Analyzing Iconography in Judaism
Closing ThoughtsOpinion

Analyzing Iconography in Judaism

Rabbi Baroff spotlights a series of classical images featuring Moses and other Jewish heroes.

Rabbi Richard Baroff
Rabbi Richard Baroff

When we consider Judaism, few of us would think of iconography. We are, as the philosopher Abraham Joshua Heschel wrote, a people who prefer to build our monuments not physically, but in time, as exemplified in the Jewish Sabbath. Our G-d is incorporeal. In fact, in the Second Temple there was nothing at the structure’s center but an empty room, to underscore our veneration of our purely spiritual Creator– the universe’s sovereign has no form and is invisible.

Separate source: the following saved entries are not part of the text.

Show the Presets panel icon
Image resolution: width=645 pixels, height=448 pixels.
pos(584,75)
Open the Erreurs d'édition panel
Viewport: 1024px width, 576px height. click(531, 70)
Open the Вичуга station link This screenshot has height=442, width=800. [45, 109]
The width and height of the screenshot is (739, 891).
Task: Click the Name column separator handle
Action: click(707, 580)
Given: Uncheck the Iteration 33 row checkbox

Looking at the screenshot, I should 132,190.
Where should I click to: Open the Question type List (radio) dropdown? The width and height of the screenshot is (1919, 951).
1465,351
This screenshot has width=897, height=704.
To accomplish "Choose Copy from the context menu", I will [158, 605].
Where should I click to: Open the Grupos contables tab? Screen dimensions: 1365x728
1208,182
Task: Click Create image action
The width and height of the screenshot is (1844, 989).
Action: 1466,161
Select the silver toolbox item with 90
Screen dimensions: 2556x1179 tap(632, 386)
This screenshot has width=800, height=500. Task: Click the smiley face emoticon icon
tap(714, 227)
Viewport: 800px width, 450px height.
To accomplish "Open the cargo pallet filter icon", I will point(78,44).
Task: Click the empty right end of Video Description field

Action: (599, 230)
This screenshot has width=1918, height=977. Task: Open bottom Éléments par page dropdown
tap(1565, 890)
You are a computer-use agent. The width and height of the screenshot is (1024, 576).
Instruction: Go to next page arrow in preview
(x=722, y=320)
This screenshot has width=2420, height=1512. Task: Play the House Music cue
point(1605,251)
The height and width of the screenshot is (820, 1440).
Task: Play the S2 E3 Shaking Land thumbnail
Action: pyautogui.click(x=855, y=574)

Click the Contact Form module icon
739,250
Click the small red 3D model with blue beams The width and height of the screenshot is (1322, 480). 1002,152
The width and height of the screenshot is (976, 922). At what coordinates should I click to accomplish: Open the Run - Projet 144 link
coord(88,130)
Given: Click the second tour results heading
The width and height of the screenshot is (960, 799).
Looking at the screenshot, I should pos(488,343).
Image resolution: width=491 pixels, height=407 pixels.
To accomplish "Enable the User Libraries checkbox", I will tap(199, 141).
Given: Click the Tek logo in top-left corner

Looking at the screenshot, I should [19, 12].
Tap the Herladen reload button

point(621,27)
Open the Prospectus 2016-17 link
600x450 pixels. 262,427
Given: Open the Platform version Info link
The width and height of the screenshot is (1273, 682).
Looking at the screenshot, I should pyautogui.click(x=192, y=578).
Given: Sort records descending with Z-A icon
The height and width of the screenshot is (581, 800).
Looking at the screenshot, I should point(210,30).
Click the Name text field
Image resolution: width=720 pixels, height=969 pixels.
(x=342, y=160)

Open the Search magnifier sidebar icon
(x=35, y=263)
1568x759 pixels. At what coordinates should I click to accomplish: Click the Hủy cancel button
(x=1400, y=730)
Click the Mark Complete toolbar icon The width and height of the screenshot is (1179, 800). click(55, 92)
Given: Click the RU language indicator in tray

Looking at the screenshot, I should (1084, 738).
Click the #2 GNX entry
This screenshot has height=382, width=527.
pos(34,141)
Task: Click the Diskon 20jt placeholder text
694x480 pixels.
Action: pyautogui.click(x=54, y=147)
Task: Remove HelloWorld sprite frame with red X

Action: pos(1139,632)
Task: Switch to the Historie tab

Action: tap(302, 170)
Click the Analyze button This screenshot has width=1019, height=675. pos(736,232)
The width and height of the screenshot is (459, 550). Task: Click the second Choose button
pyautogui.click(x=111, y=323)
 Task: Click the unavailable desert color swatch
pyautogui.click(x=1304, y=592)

Christianity of the Roman Catholic, and even more, of the Eastern Orthodox variety seem more at home with icons which both inspire and instruct the faithful. Consider the icons painted on wood and on walls which so animate the devoted of the Greek Orthodox and related churches. Various religious traditions indigenous to India, China, and Japan (Hinduism, Buddhism, Taoism and Shintoism) also rely on images to tell important theological and philosophical stories.

The Hebrew Scriptures for the most part disapprove of images as a way to bring us closer to the Holy and the Divine. The Ten Commandments, and the messages of the Prophets, forbid the worship of idolatrous images.

It is clear that when the Israelites turn away from the Creator, who has no image, and towards the gods of other nations and their religions, disaster always follows.

Moses is the greatest of all the biblical prophets. Moses in a rage decimated the first set of the Ten Commandments, the two tablets inscribed by G-d, because of Israel’s grave transgression of fashioning and worshipping the Golden Calf. None of the Prophets of Israel is more associated with the battle against polytheistic images than Moshe Rabbeinu — Moses our great teacher. The last of the Five Books of Moses — Deuteronomy (Devarim) — is really for the most part a series of sermons delivered by the great lawgiver just before his own death. In these addresses, the old and weary leader warned the Children of Israel, among other things, about the terrible consequences of running after graven images.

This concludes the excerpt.